Gestellte Aufgabe 1:
Wer muss laut Tenor des Urteils zur privaten Unfallversicherung die Kosten des Berufungsverfahrens tragen?

Textauszug:
>>>
Leitsatz (amtlich)
Hat sich der Versicherer nach den AUB 2008 das Recht auf Neubemessung bei der Erstfestsetzung der Invaliditätsentschädigung nicht vorbehalten, kann er später, wenn sich im Prozess des Versicherungsnehmers eine geringere Invalidität ergibt, eine Überzahlung nicht kondizieren (Anschluss an OLG Frankfurt, Urteil vom 18.09.2008, Az. 3 U 206/06 - juris Rn. 15).
Verfahrensgang
LG O. (Urteil vom 13.05.2016) |
Tenor
Auf die Berufung der Klägerin wird das Urteil des Einzelrichters der 13. Zivilkammer des LG O. vom 13.05.2016 dahingehend geändert, dass die Widerklage abgewiesen wird.
Im Übrigen werden die Berufung der Klägerin und die Berufung der Beklagten zurückgewiesen.
Die Kosten des Berufungsverfahrens hat die Klägerin zu tragen.
Dieses und das angefochtene Urteil sind gegen Sicherheitsleistung in Höhe von 110 % des zu vollstreckenden Betrages für die Beklagte vollstreckbar, wenn nicht die Klägerin vor der Zwangsvollstreckung Sicherheit in Höhe von 110 % des vollstreckbaren Betrages geleistet hat.
Die Revision wird nicht zugelassen.
Gründe
I. Die Klägerin macht gegen die Beklagte aus einer privaten Unfallversicherung Invaliditätsleistungen geltend. Die Beklagte hat widerklagend eine "überzahlte" Invaliditätsleistung zurückgefordert.
<<<
Gestellte Aufgabe 2:
Ändere in den folgenden Zeilen den Abschnitt von der Zeile mit "You are a computer-use agent. Viewport: 1114px" bis einschließlich der Zeile mit "click(1107, 37)": Ersetze "up arrow" durch "down arrow" und gib nur diesen Abschnitt sonst unverändert wieder, ohne die Bilder.

Vorliegende Zeilen:
>>>
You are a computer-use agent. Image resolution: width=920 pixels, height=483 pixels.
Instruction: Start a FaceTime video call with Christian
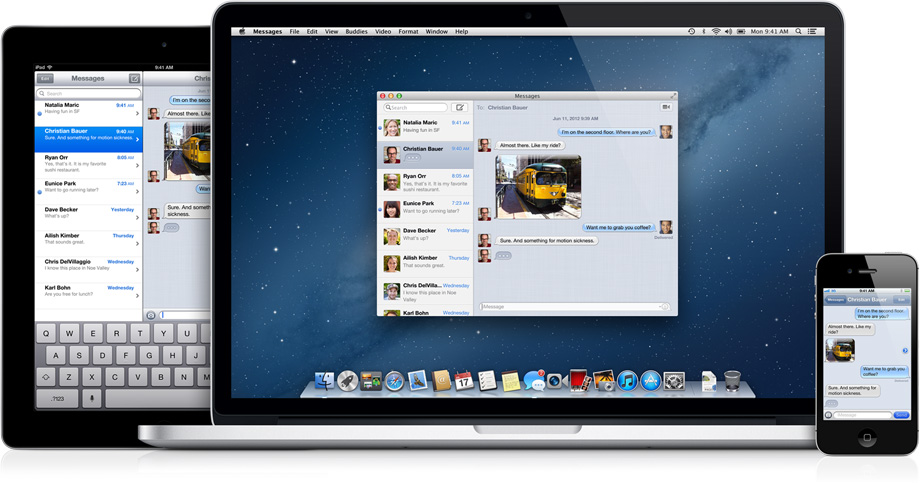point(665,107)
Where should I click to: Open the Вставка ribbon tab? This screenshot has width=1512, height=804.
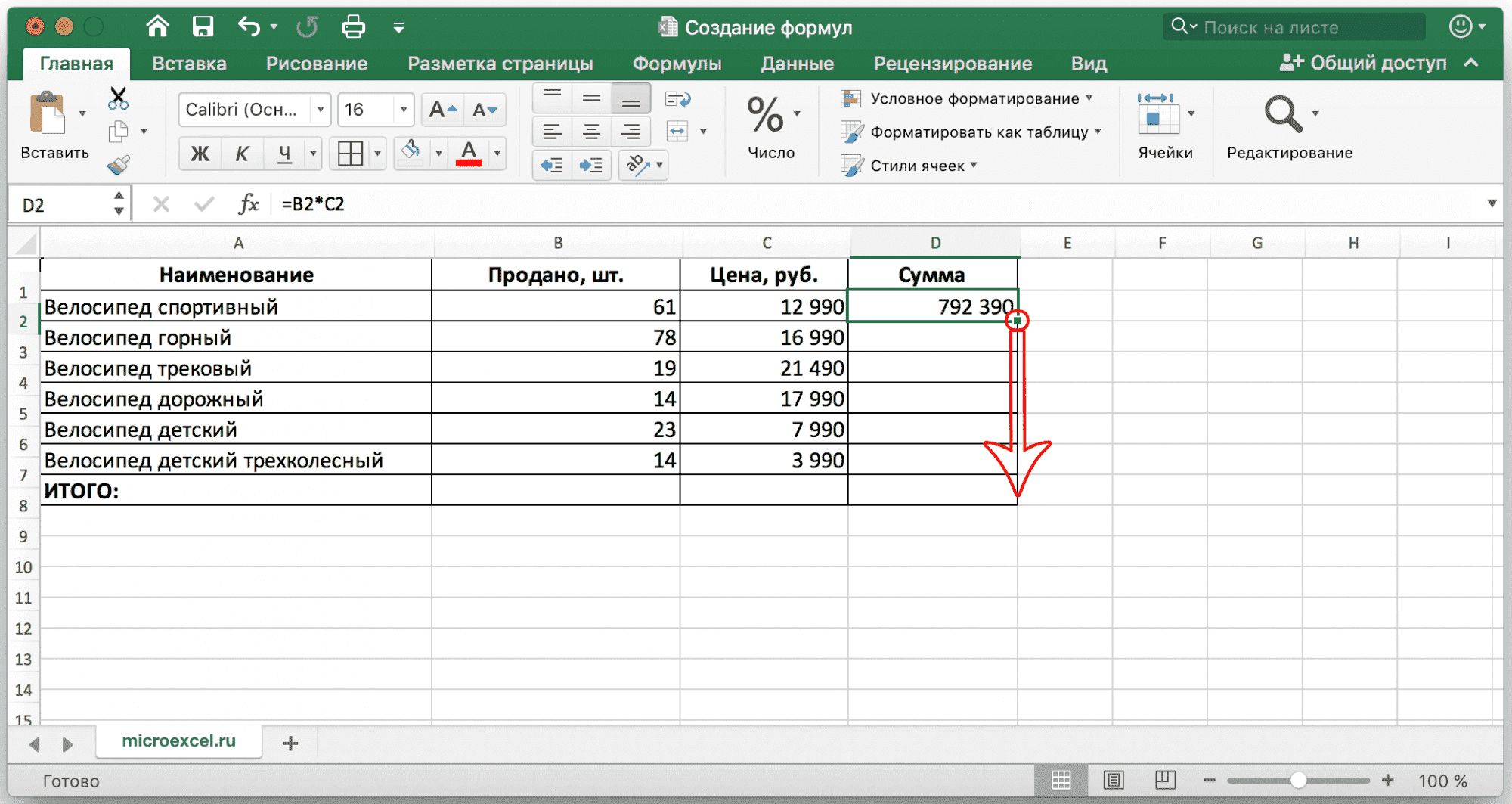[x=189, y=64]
<<<
>>>
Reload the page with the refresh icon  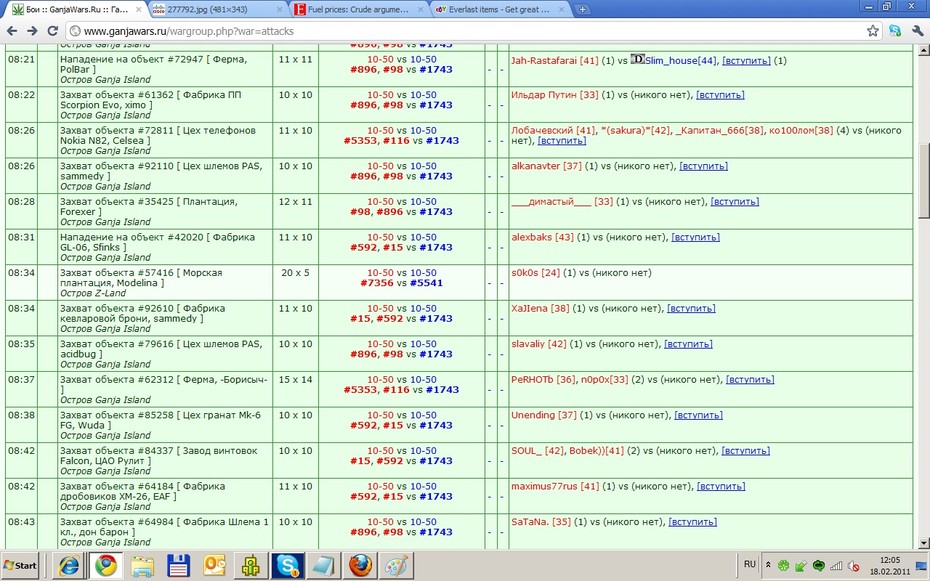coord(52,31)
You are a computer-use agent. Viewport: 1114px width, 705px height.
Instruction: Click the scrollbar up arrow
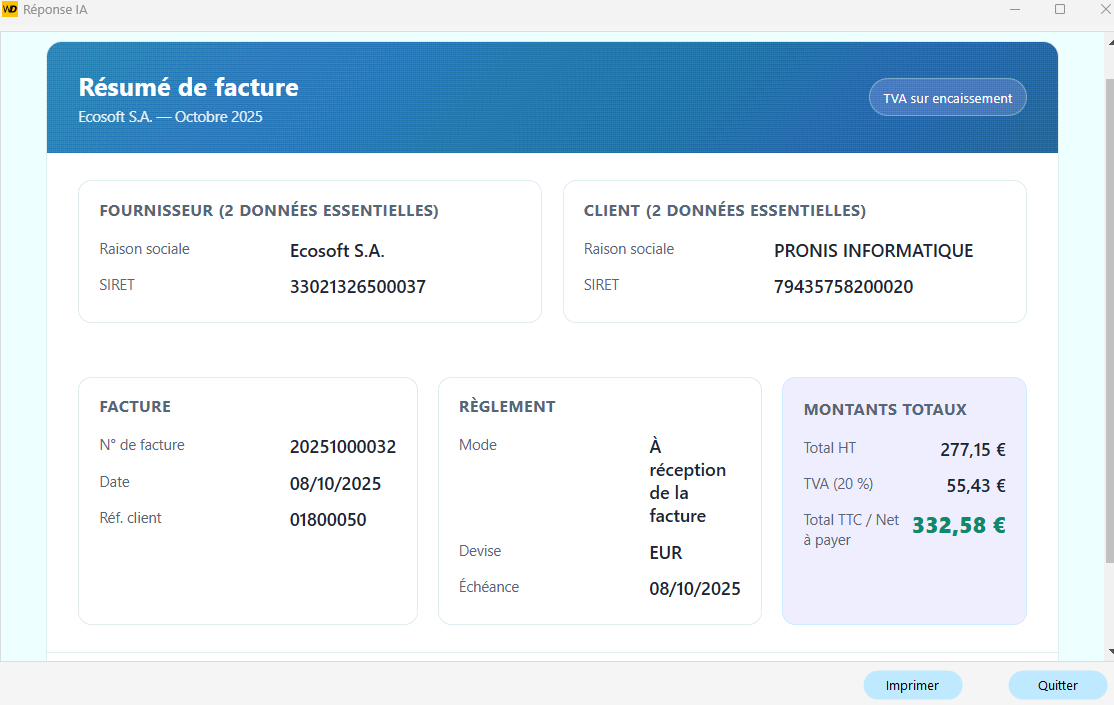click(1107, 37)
<<<
>>>
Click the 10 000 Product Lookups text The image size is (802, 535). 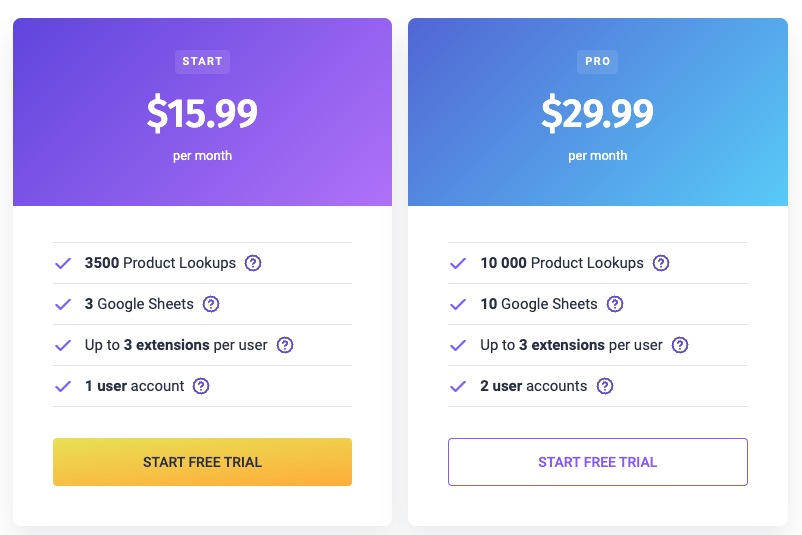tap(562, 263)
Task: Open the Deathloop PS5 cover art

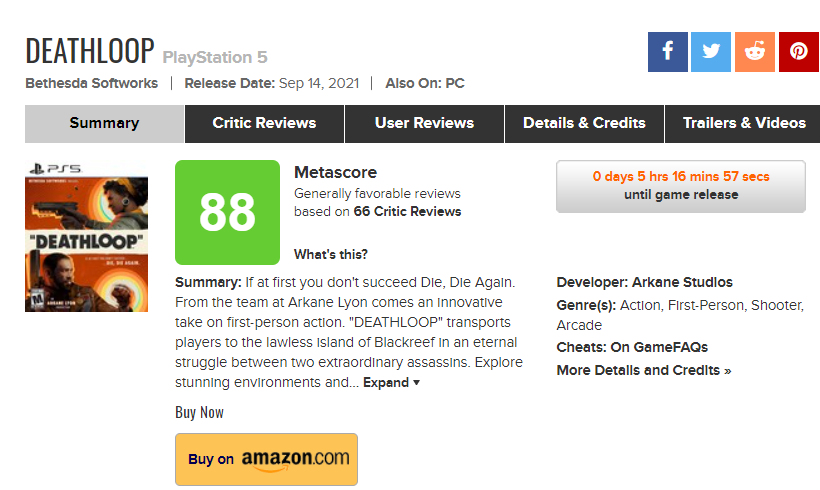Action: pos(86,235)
<<<
Lösung 1:
Die Klägerin.

Lösung 2:
You are a computer-use agent. Viewport: 1114px width, 705px height.
Instruction: Click the scrollbar down arrow
click(1107, 37)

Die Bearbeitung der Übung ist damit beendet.